Entre el valle y la sierra
Ceira se dibuja a lo largo del río que le da nombre, extendiéndose por 1.242 hectáreas donde la altitud media apenas supera los 116 metros. La parroquia se reparte en aldeas dispersas —Sobral, Tapada, Cabouco, São Frutuoso, Carvalho—, cada una con su ermita, su plaza de cemento desgastado, sus muretes de pizarra que sujetan huertos tercos. El topónimo viene del latín Ciria, “cumbre” o “monte”, memoria de cuando este territorio era frontera entre moros y cristianos. Alfonso III de Asturias pasó por aquí en 876, pero fue Almanzor quien recuperó la tierra. No fue hasta el siglo XI, con Fernando el Magno de Castilla, que la ocupación cristiana se hizo definitiva. Hoy, esa historia habita en los nombres de las calles y en los cimientos de las ermitas, pero no grita: susurra.

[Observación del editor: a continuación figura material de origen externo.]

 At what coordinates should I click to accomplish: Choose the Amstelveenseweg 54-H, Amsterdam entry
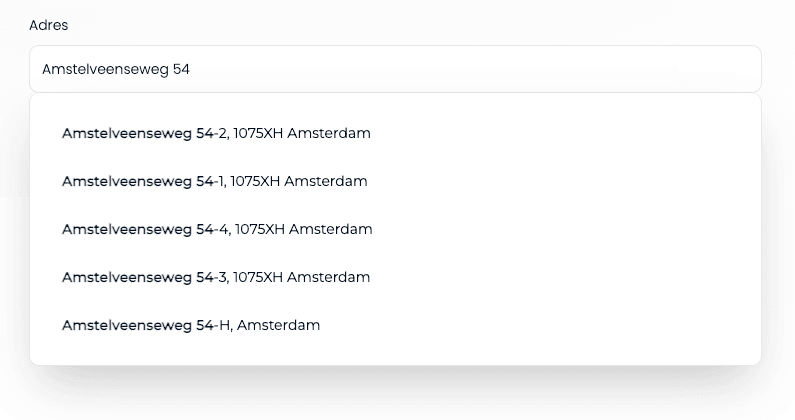coord(191,325)
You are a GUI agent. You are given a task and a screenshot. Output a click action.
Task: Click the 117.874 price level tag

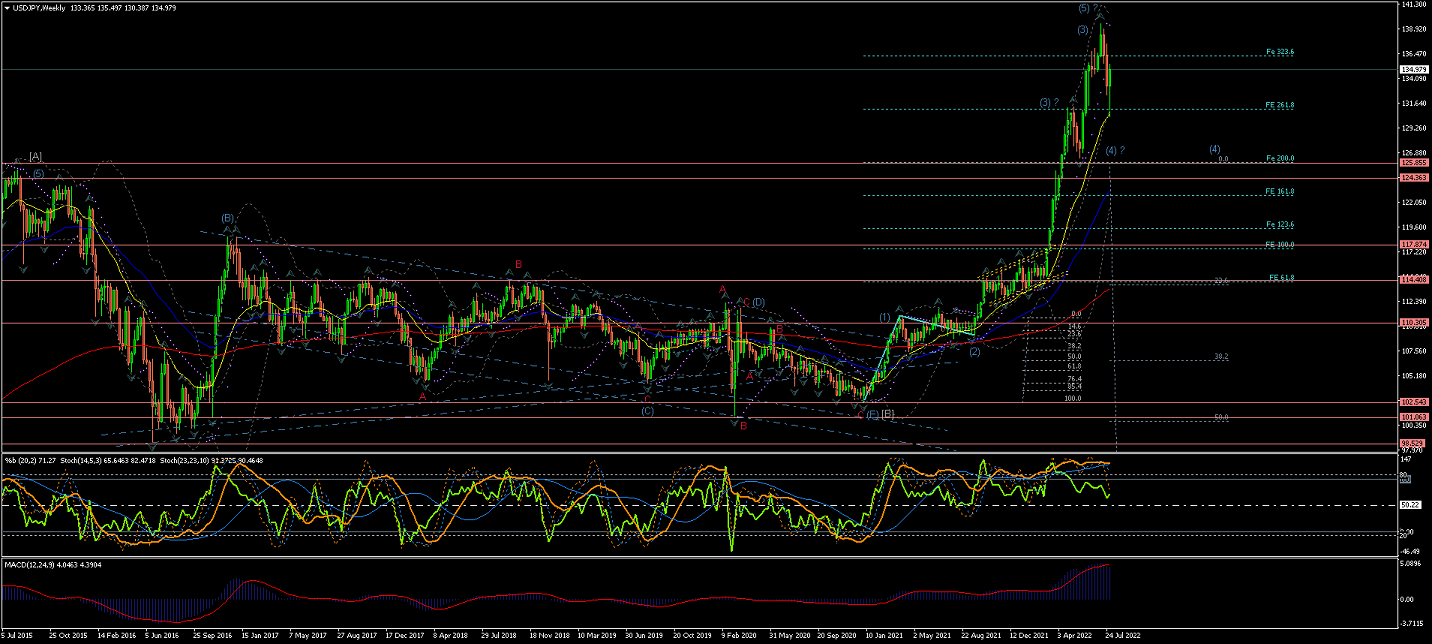pyautogui.click(x=1412, y=244)
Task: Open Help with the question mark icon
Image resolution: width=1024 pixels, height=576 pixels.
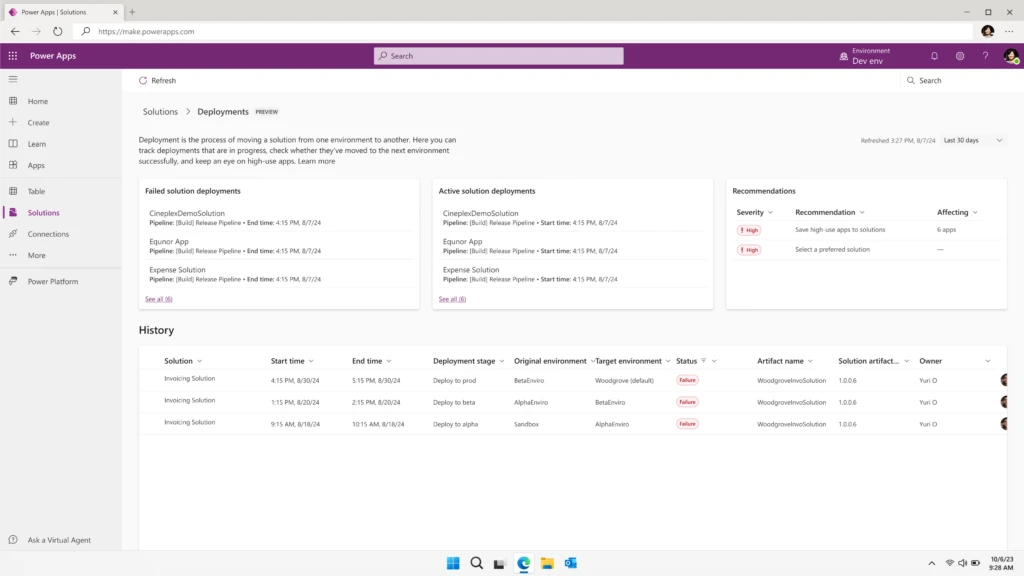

Corpus Christi y el pulso de la comunidad
Un miércoles al año, la parroquia despierta distinta. Es víspera de Corpus Christi y la Ceirarte convierte el centro en una red de carpas de artesanía, escenarios improvisados y humo de parrillas. Huele a chanfana desde primera hora —cabrito estofado en vino tinto dentro de cazuelas de barro que exhalan vapor cargado de laurel y ajo—. En las mesas largas aparecen fuentes de serrabulho, biforas gruesas, arroz con leche espolvoreado de canela, negalhos crujientes. El Grupo Folclórico de la Casa del Pueblo sube al escenario con faldas amplias y pañuelos al cuello, recuperando el Canto das Almas que se cantaba por las calles en las noches de noviembre. Por la tarde, la Milha de Ceira arrastra a corredores aficionados por la carretera junto al río, mientras en la orilla se celebran pruebas de pesca. El Agrupamiento de Escultas 309 —uno de los más grandes del país— coordina juegos para los más pequeños. Cuando cae la noche, las hogueras de San Juan se encienden en las plazas, y el humo sube recto hasta que las estrellas aparecen.
El río y la reserva
El Ceira permite baños de agua helada incluso en pleno agosto. Las playas fluviales se suceden a lo largo de la orilla, pequeñas arenas de canto rodado donde se extiende la toalla entre sauces y álamos. El agua es tan clara que se ven los peces pasar entre los tobillos. A pocos kilómetros, la sierra de Lousa se alza en crestas cubiertas de roble y castaño, ofreciendo senderos que conectan Ceira con las aldeas de pizarra vecinas. Pero es en la Reserva Natural del Paul de Arzila, al norte, donde el paisaje gana otra densidad: zona húmeda de juncales y tablas donde garzas reales y patos reales construyen nidos invisibles. El silencio allí es denso, salpicado solo por el croar de ranas y el batir súbito de alas cuando un intruso se acerca demasiado.
Carvalho y la línea partida
En la aldea de Carvalho, la más alejada del centro, la geografía se complica: la mitad de las casas pertenecen a Ceira, la mitad a Vila Nova de Poiares. La frontera administrativa parte patios por la mitad, obliga a vecinos a pertenecer a ayuntamientos distintos. En el café O Pátio, los clientes se sientan donde les place, sin saber siempre a qué parroquia pertenece la mesa. En un descampado cercano, un memorial discreto recuerda un accidente de avión militar ocurrido en 1955 —piedra y placa, nada más—, pero suficiente para que los mayores aún cuenten la historia a los nietos.
Cuando la tarde declina y la luz suaviza los contornos de las laderas, el valle del Ceira se llena de un silencio particular —no ausencia de sonido, sino superposición de murmullos: agua sobre piedra, viento en las copas, el crujido de una puerta de madera que alguien dejó abierta. Ese sonido compuesto, imposible de grabar, es el que se queda pegado a la piel de quien camina despacio por las orillas.